Written task = Reproduce verbatim the portion of the passage on dimensionless governing equations from "(i) Dimensionless axial-bending" to "of the beam.".

Reading passage =
········

For the simplicity of formulation in Section 2.2, governing equations from Equation (1) to Equation (8) in Section 2.1.2 are rewritten by introducing dimensionless variables normalized by respective mechanical quantities. Force, strain, and stress variables are normalized by $P_{\mathrm{i}}$, $\frac{P_{\mathrm{i}}}{E_{\mathrm{p}}{A}_{\mathrm{p}}}$ and $E_{\mathrm{c}0}\left(\frac{P_{\mathrm{i}}}{E_{\mathrm{p}}{A}_{\mathrm{p}}}\right)$, respectively. The normalized variables will be denoted by using otherwise mentioned hereafter. For example, substituting $\sigma \left(y,t\right)=E_{\mathrm{c}0}\left(\frac{P_{\mathrm{i}}}{E_{\mathrm{p}}{A}_{\mathrm{p}}}\right)\widehat{\sigma }\left(y,t\right)$ and $P\left(t\right)=P_{\mathrm{i}}\widehat{P}\left(t\right)$ into Equation (1) results in:

(i) Dimensionless axial-bending stress equation of concrete

$$\widehat{\sigma }\left(y,t\right)=-\gamma \left(y\right)\widehat{P}\left(t\right)-{\widehat{\sigma }}_{\mathrm{p}\_\mathrm{d}}\frac{y}{e}$$

(9)

where $\gamma \left(y\right)=n\left(0\right)A_{\mathrm{p}}\left(\frac{1}{A_{\mathrm{c}}}-\frac{e}{I_{\mathrm{c}}}y\right)$ and ${\widehat{\sigma }}_{\mathrm{p}\_\mathrm{d}}=\left(\frac{M_{\mathrm{d}}}{I_{\mathrm{c}}}e\right)/\left(\frac{E_{\mathrm{c}0}{P}_{\mathrm{i}}}{E_{\mathrm{p}}{A}_{\mathrm{p}}}\right)$ implying the normalized stress at the location of the tendon due to the self-weight of the beam.

In a similar fashion, Equations (2)–(8) can be rewritten as follows:

(ii) Dimensionless constitutive equation of elastic strain of concrete

$${\widehat{\epsilon }}_{\mathrm{el}}\left(y,t\right)=-{\mathsf{\Phi }}_{\mathrm{el}}\left(t\right)\gamma \left(y\right)\widehat{P}\left(t\right)-{\widehat{\epsilon }}_{\mathrm{p}\_\mathrm{d}}\left(t\right)\frac{y}{e}$$

(10)

········

Information given =
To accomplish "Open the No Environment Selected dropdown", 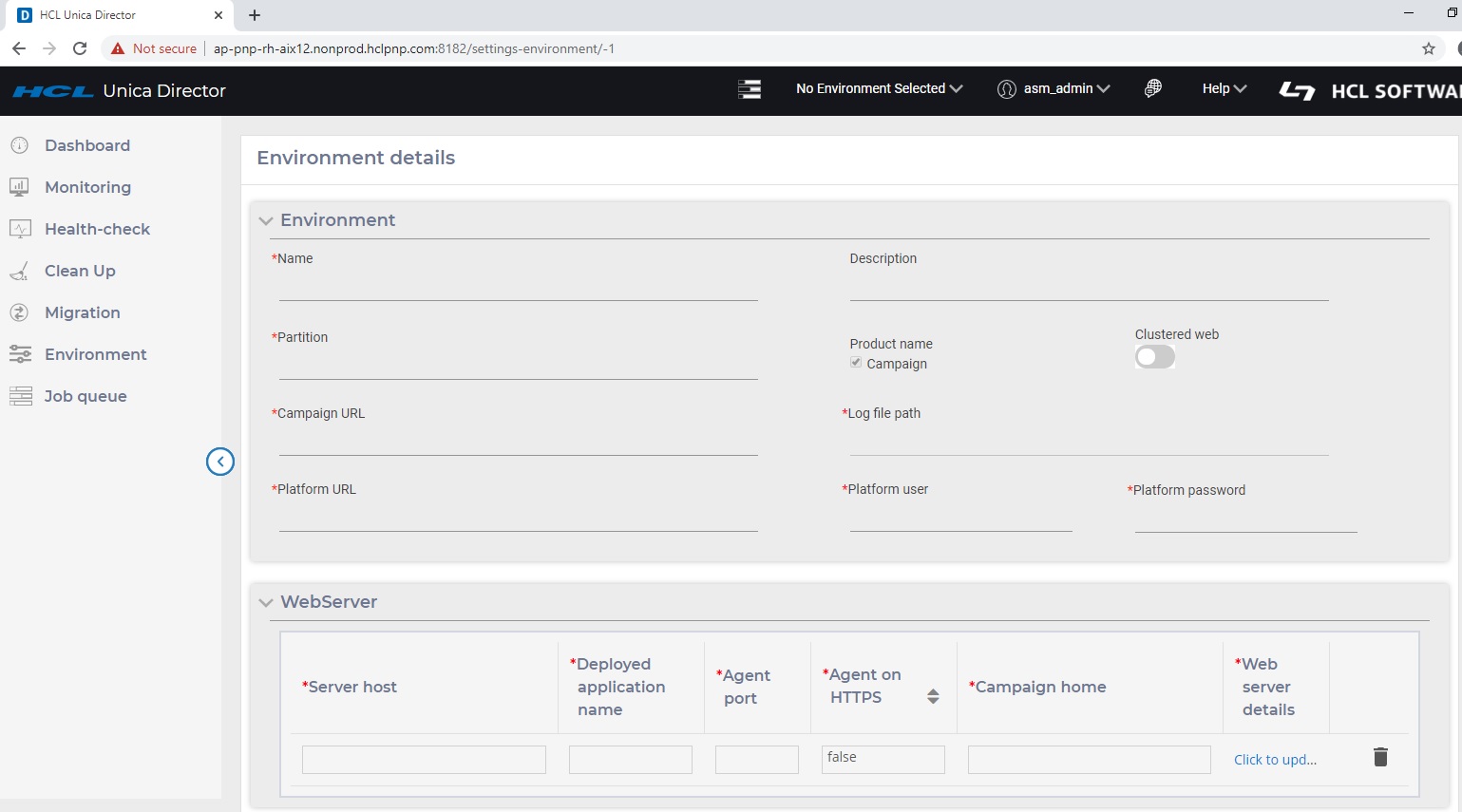I will point(879,88).
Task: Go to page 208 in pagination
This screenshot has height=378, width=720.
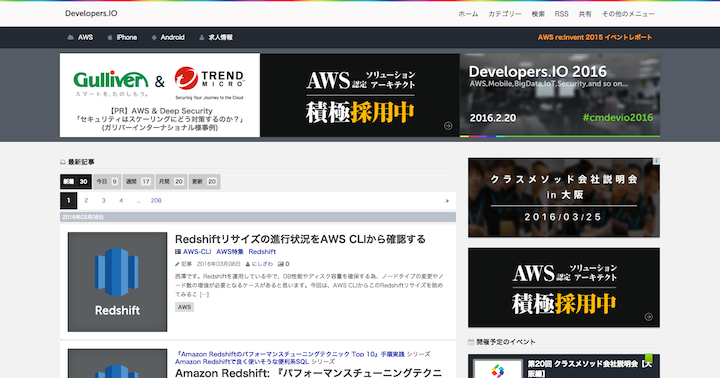Action: click(156, 201)
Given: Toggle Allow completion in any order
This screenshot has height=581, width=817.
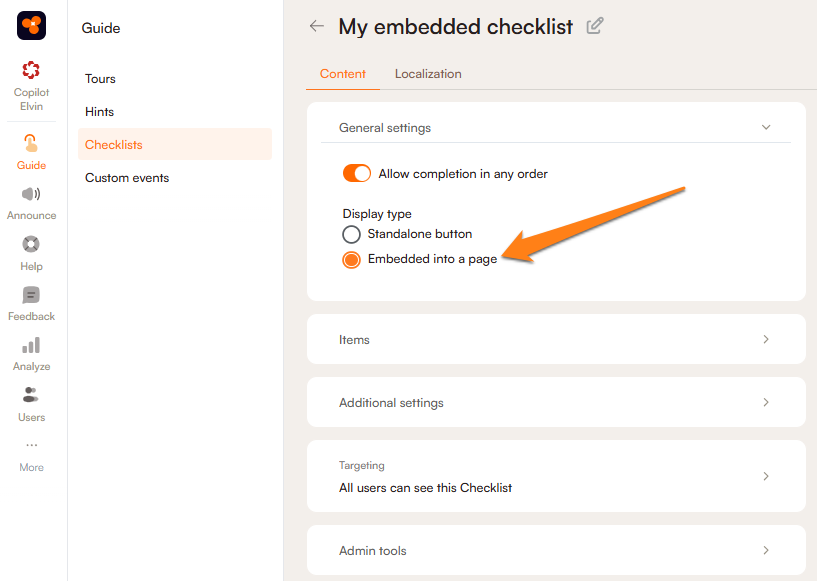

········

Reply =
(i) Dimensionless axial-bending stress equation of concrete

$$\widehat{\sigma }\left(y,t\right)=-\gamma \left(y\right)\widehat{P}\left(t\right)-{\widehat{\sigma }}_{\mathrm{p}\_\mathrm{d}}\frac{y}{e}$$

(9)

where $\gamma \left(y\right)=n\left(0\right)A_{\mathrm{p}}\left(\frac{1}{A_{\mathrm{c}}}-\frac{e}{I_{\mathrm{c}}}y\right)$ and ${\widehat{\sigma }}_{\mathrm{p}\_\mathrm{d}}=\left(\frac{M_{\mathrm{d}}}{I_{\mathrm{c}}}e\right)/\left(\frac{E_{\mathrm{c}0}{P}_{\mathrm{i}}}{E_{\mathrm{p}}{A}_{\mathrm{p}}}\right)$ implying the normalized stress at the location of the tendon due to the self-weight of the beam.